Senin, 24 April 2017

Awas "Barang" Palsu

Jawab-Nya kepada mereka: "Benarlah nubuat Yesaya tentang kamu, hai orang-orang munafik! Sebab ada tertulis: Bangsa ini memuliakan Aku dengan bibirnya, padahal hatinya jauh dari pada-Ku. Percuma mereka beribadah kepada-Ku, sedangkan ajaran yang mereka ajarkan ialah perintah manusia. Perintah Allah kamu abaikan untuk berpegang pada adat istiadat manusia." Yesus berkata pula kepada mereka: "Sungguh pandai kamu mengesampingkan perintah Allah, supaya kamu dapat memelihara adat istiadatmu sendiri.
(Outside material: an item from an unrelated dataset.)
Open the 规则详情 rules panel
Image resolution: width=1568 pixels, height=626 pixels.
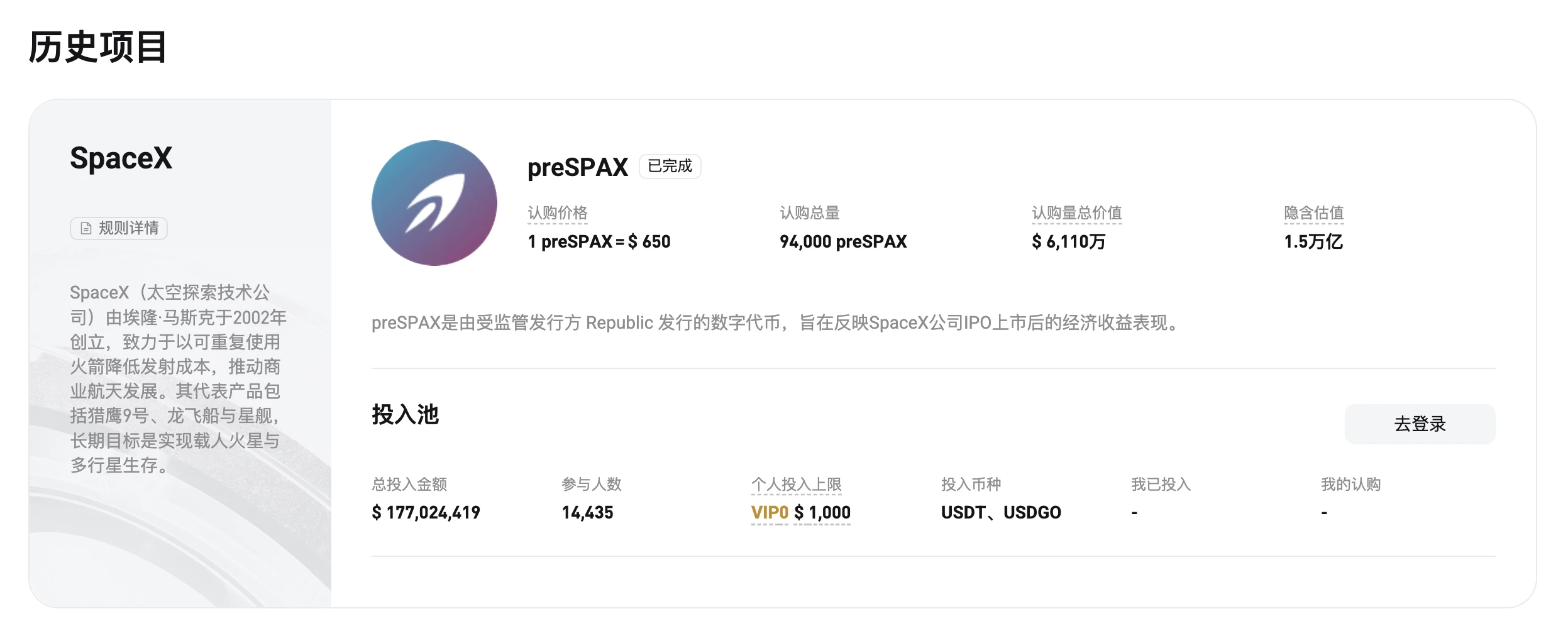point(118,229)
Karena Musa telah berkata: Hormatilah ayahmu dan ibumu! dan: Siapa yang mengutuki ayahnya atau ibunya harus mati. Tetapi kamu berkata: Kalau seorang berkata kepada bapanya atau ibunya: Apa yang ada padaku, yang dapat digunakan untuk pemeliharaanmu, sudah digunakan untuk korban--yaitu persembahan kepada Allah--, maka kamu tidak membiarkannya lagi berbuat sesuatupun untuk bapanya atau ibunya. Dengan demikian firman Allah kamu nyatakan tidak berlaku demi adat istiadat yang kamu ikuti itu. Dan banyak hal lain seperti itu yang kamu lakukan." Lalu Yesus memanggil lagi orang banyak dan berkata kepada mereka: "Kamu semua, dengarlah kepada-Ku dan camkanlah.Apapun dari luar, yang masuk ke dalam seseorang, tidak dapat menajiskannya, tetapi apa yang keluar dari seseorang, itulah yang menajiskannya." ... sebab dari dalam, dari hati orang, timbul segala pikiran jahat, percabulan, pencurian, pembunuhan, perzinahan, keserakahan, kejahatan, kelicikan, hawa nafsu, iri hati, hujat, kesombongan, kebebalan. Semua hal-hal jahat ini timbul dari dalam dan menajiskan orang."  -- Markus 7:1-23


Tampil berlebihan kerap dilakukan oleh orang yang inferior, sementara orang yang menerima dirinya apa adanya biasanya nyaman untuk tampil bersahaja. Hal sama terjadi juga dalam hidup kerohanian, entah pribadi maupun gereja. Semakin kita sibuk dengan pernak-pernik tradisi, adat istiadat, upacara semakin mungkin kita ada dalam bahaya yang Tuhan Yesus bongkar dalam konflik-Nya dengan orang Farisi. Pertama, tradisi bisa menjadi kemunafikan, yaitu membungkus ketidaksejatian dengan ornamen yang membuat kita seolah orang yang rohani. Kedua, tradisi bisa dimutlakkan sampai menyingkirkan firman Tuhan sendiri. Ketiga, tradisi dijalankan sambil inti dari ajaran firman Tuhan justru diabaikan. Keempat, tradisi keagamaan tidak dapat memperbaiki apa yang bobrok dalam hati manusia, Jelas Tuhan bukan sedang melawan dan membuang tradisi sebab Ia sendiri meninggalkan tradisi antara lain tradisi perjamuan kudus, tradisi pewartaan Injil Yesus yang mati dan bangkit. Meski demikian tetap saja teguran keras ini perlu kita berlakukan sebab kita hidup dalam zaman yang semakin mementingkan bungkus ketimbang isi, mengutamakan tampilan ketimbang kesejatian. Perhatikan persembahan dan persepuluhan. Pasti Allah marah melihat bagaimana gereja mempraktikkan persepuluhan yang kemudian dipakai untuk membiayai upacara keagamaan yang serba me-"wah" dan yang memungkinkan para hamba Tuhannya menjadi hamba uang..., sementara anggotanya yang miskin tidak diperhatikan, lingkungan yang tertindas tidak dibantu, keadilan dan kekudusan ekonomi tidak diajarkan kepada para anggota gereja. Apa gunanya kita rajin bergereja sementara perhatian kita tetap asyik dengan gadget, dengan lamunan dan angan-angan lain dari fokus kepada Tuhan. Maka pertanyaannya adalah, apakah tradisi dan upacara keagamaan kita selubung dari ketidaktaatan dan ketidaksungguhan kita untuk mengasihi Allah dan mengasihi sesama seperti diri sendiri?